"Okay, guys, nobody wants to see you having sex in the barracks. Don't do it. Get a room, seriously, I don't care - just not in the barracks. Drinking: No alcohol in the barracks - LT, go grab those bottles - it's not allowed. That's what we set up the drinking tent for, which you are more than welcome to play beer pong in, or whatever - thank you," the admin lieutenant handed the captain two half-finished handles of vodka. "I found these in the female barracks, and beers in the male barracks just recently. Don't do it," he emphasized with some frustration, as cadets walked by our formation and stared at the slight captain gesturing with one hand in his pocket and the other around the necks of the bottles of vodka.
"Fraternization: Gentlemen, there are a lot of attractive enlisted women out there," I let out an audible snort before I realized that the captain wasn't making a joke, "so ask for some I.D. Don't take her home and find out she's a specialist, that's bad news. Ladies, you might meet some NCO who's all tabbed out with badges and everything, but it's still against the rules."

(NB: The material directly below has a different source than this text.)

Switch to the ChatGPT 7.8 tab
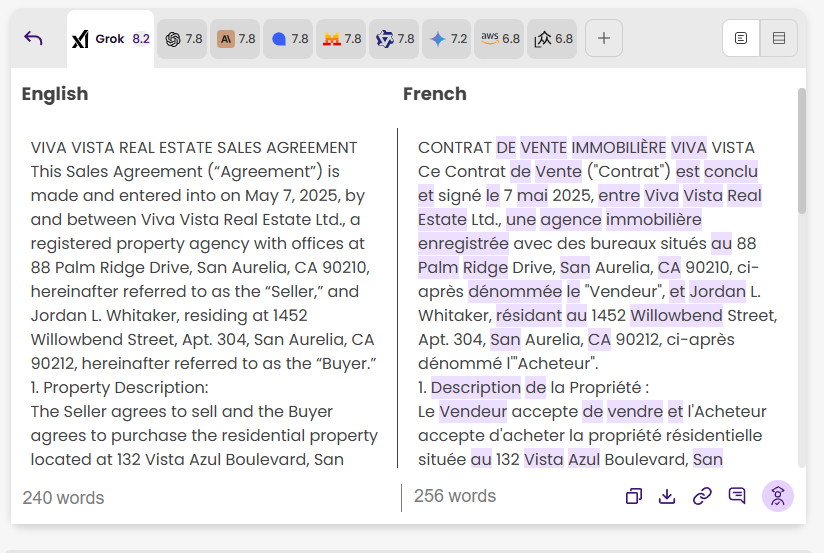 183,39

By the time he closed with a second reminder not to have sex in the barracks, I was absolutely mortified. A number of cadets, who in theory were supposed to look up to us as officers and authority figures, had had passed by and caught parts of the briefing, any of which would have been juicy. It was like when your mom drops you off at summer camp and calls after you to remember to change your underwear - but instead of reminding you about clean underwear, she yells a reminder not to accidentally stick your genitals in an electrical outlet.
I arrived mercifully late to holding company. The lieutenants who had generated the material for my welcome brief, the ones who had been dismissed by their committees earlier, had been sitting around for weeks going to multiple arbitrary daily formations, where they were frequently called up for manual labor details with little notice. By the time I arrived, most real work had already been done. If I can help it, I'll wait out my time at LDAC in a hedonistic blur of passes (allowing me to travel away from Ft. Lewis and thus excusing me from all details), naps, trips to the gym and to the club.
The job I actually came here for, that occupied me before I left my hotel and TTB for holding company, is too entertaining not to draw. Unfortunately, I may not have the privacy needed to draw anything for a while, so suffice it to say that it was a job perfectly suited to my talents and that I touched the lives of a thousand ROTC cadets.